> **WORK ORDER**:
Begin at the line that contains "Inicio (45, 7)" and repeat every line from there to the end of the records below, inclusive, without adding any other line.

Saved data entries
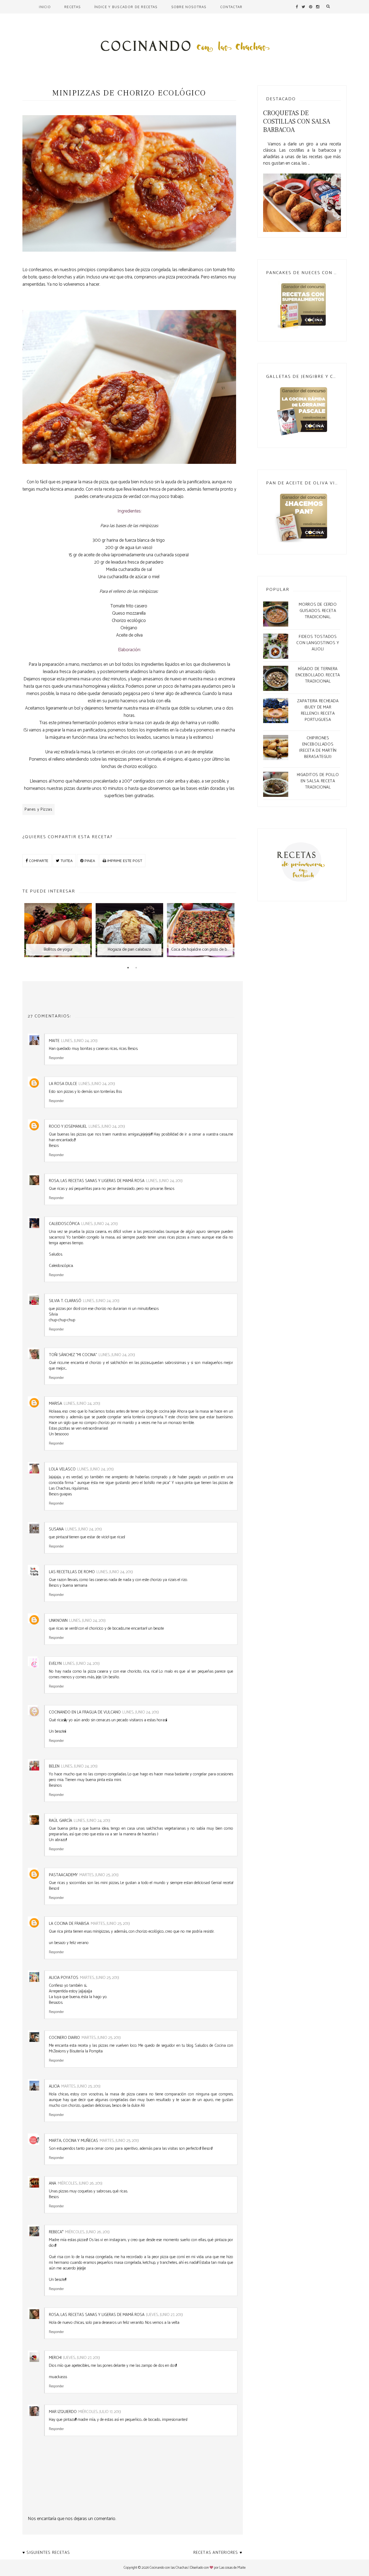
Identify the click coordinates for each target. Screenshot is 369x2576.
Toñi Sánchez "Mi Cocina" (73, 1355)
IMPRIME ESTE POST (124, 860)
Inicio (45, 7)
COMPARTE (38, 860)
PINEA (89, 860)
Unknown (58, 1620)
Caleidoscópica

> **RESPONSE AREA**:
Inicio (45, 7)
COMPARTE (38, 860)
PINEA (89, 860)
Unknown (58, 1620)
Caleidoscópica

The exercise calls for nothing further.